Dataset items

☆ ☆ ☆ ☆

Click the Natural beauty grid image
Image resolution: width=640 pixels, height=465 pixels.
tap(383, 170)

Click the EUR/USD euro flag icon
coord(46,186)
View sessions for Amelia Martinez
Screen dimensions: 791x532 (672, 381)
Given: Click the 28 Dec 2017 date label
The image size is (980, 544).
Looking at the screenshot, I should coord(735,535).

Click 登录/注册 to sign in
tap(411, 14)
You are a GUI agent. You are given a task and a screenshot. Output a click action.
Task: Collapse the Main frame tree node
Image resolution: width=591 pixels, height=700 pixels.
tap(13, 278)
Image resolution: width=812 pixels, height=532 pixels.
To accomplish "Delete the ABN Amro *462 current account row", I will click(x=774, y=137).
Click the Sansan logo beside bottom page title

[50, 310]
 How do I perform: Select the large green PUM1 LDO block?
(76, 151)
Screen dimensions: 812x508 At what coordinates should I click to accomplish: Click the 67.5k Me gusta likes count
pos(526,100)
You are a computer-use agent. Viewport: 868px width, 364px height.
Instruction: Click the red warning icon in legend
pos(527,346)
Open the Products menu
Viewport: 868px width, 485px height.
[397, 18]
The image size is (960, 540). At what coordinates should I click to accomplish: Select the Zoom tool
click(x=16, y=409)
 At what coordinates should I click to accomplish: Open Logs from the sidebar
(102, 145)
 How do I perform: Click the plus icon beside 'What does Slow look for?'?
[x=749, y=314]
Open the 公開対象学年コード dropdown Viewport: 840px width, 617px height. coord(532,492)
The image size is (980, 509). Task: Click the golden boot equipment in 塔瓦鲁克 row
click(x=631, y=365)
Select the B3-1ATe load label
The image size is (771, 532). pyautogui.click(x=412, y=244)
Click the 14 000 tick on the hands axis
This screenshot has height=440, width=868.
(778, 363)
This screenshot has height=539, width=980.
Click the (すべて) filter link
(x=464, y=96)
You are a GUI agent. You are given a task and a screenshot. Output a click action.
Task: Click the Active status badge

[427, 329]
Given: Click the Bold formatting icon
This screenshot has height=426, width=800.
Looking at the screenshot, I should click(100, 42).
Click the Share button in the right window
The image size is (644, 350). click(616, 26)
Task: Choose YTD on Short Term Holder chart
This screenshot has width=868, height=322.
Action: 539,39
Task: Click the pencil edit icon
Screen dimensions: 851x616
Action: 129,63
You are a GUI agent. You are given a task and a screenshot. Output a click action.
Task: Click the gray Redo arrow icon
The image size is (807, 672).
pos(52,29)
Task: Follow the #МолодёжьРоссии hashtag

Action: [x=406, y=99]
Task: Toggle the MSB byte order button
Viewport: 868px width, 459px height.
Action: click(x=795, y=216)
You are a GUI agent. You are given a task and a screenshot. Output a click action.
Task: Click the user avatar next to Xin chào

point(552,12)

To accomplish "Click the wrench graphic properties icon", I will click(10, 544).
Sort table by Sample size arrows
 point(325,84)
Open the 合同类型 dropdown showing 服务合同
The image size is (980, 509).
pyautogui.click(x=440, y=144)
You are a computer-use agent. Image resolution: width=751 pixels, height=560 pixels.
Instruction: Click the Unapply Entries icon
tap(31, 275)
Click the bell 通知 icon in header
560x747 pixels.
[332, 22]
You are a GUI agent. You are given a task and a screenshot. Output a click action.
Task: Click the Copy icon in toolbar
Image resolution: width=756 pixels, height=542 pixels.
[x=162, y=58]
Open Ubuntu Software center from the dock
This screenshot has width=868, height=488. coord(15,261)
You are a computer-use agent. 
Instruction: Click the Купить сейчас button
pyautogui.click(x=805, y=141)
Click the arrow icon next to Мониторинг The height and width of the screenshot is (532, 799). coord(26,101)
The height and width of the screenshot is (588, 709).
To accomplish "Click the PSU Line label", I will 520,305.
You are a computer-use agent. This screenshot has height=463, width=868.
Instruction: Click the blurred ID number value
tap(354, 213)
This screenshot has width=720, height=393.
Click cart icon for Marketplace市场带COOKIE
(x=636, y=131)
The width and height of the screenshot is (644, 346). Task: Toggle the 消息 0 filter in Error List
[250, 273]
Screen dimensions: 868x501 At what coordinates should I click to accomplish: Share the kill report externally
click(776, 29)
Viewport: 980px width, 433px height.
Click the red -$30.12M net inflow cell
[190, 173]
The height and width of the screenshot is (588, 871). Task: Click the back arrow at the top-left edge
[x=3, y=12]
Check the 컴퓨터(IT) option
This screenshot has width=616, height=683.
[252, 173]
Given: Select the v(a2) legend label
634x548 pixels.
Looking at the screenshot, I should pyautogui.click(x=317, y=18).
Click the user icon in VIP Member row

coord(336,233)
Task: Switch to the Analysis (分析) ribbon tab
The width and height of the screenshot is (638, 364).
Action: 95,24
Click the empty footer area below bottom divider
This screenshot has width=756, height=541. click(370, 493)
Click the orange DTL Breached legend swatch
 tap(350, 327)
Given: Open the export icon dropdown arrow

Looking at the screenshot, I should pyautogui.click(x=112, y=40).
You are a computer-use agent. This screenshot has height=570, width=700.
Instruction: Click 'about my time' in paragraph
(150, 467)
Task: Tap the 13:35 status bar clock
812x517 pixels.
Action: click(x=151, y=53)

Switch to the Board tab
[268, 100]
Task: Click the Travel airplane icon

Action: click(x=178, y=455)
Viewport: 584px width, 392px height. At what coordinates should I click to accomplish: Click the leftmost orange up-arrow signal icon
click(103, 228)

☆ ☆ ☆ ☆

### Problem details:
Quote all the records. Keep every word exact.

### Your response:
Click the Natural beauty grid image
Image resolution: width=640 pixels, height=465 pixels.
tap(383, 170)

Click the EUR/USD euro flag icon
coord(46,186)
View sessions for Amelia Martinez
Screen dimensions: 791x532 (672, 381)
Given: Click the 28 Dec 2017 date label
The image size is (980, 544).
Looking at the screenshot, I should coord(735,535).

Click 登录/注册 to sign in
tap(411, 14)
You are a GUI agent. You are given a task and a screenshot. Output a click action.
Task: Collapse the Main frame tree node
Image resolution: width=591 pixels, height=700 pixels.
tap(13, 278)
Image resolution: width=812 pixels, height=532 pixels.
To accomplish "Delete the ABN Amro *462 current account row", I will click(x=774, y=137).
Click the Sansan logo beside bottom page title

[50, 310]
 How do I perform: Select the large green PUM1 LDO block?
(76, 151)
Screen dimensions: 812x508 At what coordinates should I click to accomplish: Click the 67.5k Me gusta likes count
pos(526,100)
You are a computer-use agent. Viewport: 868px width, 364px height.
Instruction: Click the red warning icon in legend
pos(527,346)
Open the Products menu
Viewport: 868px width, 485px height.
[397, 18]
The image size is (960, 540). At what coordinates should I click to accomplish: Select the Zoom tool
click(x=16, y=409)
 At what coordinates should I click to accomplish: Open Logs from the sidebar
(102, 145)
 How do I perform: Click the plus icon beside 'What does Slow look for?'?
[x=749, y=314]
Open the 公開対象学年コード dropdown Viewport: 840px width, 617px height. coord(532,492)
The image size is (980, 509). Task: Click the golden boot equipment in 塔瓦鲁克 row
click(x=631, y=365)
Select the B3-1ATe load label
The image size is (771, 532). pyautogui.click(x=412, y=244)
Click the 14 000 tick on the hands axis
This screenshot has height=440, width=868.
(778, 363)
This screenshot has height=539, width=980.
Click the (すべて) filter link
(x=464, y=96)
You are a GUI agent. You are given a task and a screenshot. Output a click action.
Task: Click the Active status badge

[427, 329]
Given: Click the Bold formatting icon
This screenshot has height=426, width=800.
Looking at the screenshot, I should click(100, 42).
Click the Share button in the right window
The image size is (644, 350). click(616, 26)
Task: Choose YTD on Short Term Holder chart
This screenshot has width=868, height=322.
Action: 539,39
Task: Click the pencil edit icon
Screen dimensions: 851x616
Action: 129,63
You are a GUI agent. You are given a task and a screenshot. Output a click action.
Task: Click the gray Redo arrow icon
The image size is (807, 672).
pos(52,29)
Task: Follow the #МолодёжьРоссии hashtag

Action: [x=406, y=99]
Task: Toggle the MSB byte order button
Viewport: 868px width, 459px height.
Action: click(x=795, y=216)
You are a GUI agent. You are given a task and a screenshot. Output a click action.
Task: Click the user avatar next to Xin chào

point(552,12)

To accomplish "Click the wrench graphic properties icon", I will click(10, 544).
Sort table by Sample size arrows
 point(325,84)
Open the 合同类型 dropdown showing 服务合同
The image size is (980, 509).
pyautogui.click(x=440, y=144)
You are a computer-use agent. Image resolution: width=751 pixels, height=560 pixels.
Instruction: Click the Unapply Entries icon
tap(31, 275)
Click the bell 通知 icon in header
560x747 pixels.
[332, 22]
You are a GUI agent. You are given a task and a screenshot. Output a click action.
Task: Click the Copy icon in toolbar
Image resolution: width=756 pixels, height=542 pixels.
[x=162, y=58]
Open Ubuntu Software center from the dock
This screenshot has width=868, height=488. coord(15,261)
You are a computer-use agent. 
Instruction: Click the Купить сейчас button
pyautogui.click(x=805, y=141)
Click the arrow icon next to Мониторинг The height and width of the screenshot is (532, 799). coord(26,101)
The height and width of the screenshot is (588, 709).
To accomplish "Click the PSU Line label", I will 520,305.
You are a computer-use agent. This screenshot has height=463, width=868.
Instruction: Click the blurred ID number value
tap(354, 213)
This screenshot has width=720, height=393.
Click cart icon for Marketplace市场带COOKIE
(x=636, y=131)
The width and height of the screenshot is (644, 346). Task: Toggle the 消息 0 filter in Error List
[250, 273]
Screen dimensions: 868x501 At what coordinates should I click to accomplish: Share the kill report externally
click(776, 29)
Viewport: 980px width, 433px height.
Click the red -$30.12M net inflow cell
[190, 173]
The height and width of the screenshot is (588, 871). Task: Click the back arrow at the top-left edge
[x=3, y=12]
Check the 컴퓨터(IT) option
This screenshot has width=616, height=683.
[252, 173]
Given: Select the v(a2) legend label
634x548 pixels.
Looking at the screenshot, I should pyautogui.click(x=317, y=18).
Click the user icon in VIP Member row

coord(336,233)
Task: Switch to the Analysis (分析) ribbon tab
The width and height of the screenshot is (638, 364).
Action: 95,24
Click the empty footer area below bottom divider
This screenshot has width=756, height=541. click(370, 493)
Click the orange DTL Breached legend swatch
 tap(350, 327)
Given: Open the export icon dropdown arrow

Looking at the screenshot, I should pyautogui.click(x=112, y=40).
You are a computer-use agent. This screenshot has height=570, width=700.
Instruction: Click 'about my time' in paragraph
(150, 467)
Task: Tap the 13:35 status bar clock
812x517 pixels.
Action: click(x=151, y=53)

Switch to the Board tab
[268, 100]
Task: Click the Travel airplane icon

Action: click(x=178, y=455)
Viewport: 584px width, 392px height. At what coordinates should I click to accomplish: Click the leftmost orange up-arrow signal icon
click(103, 228)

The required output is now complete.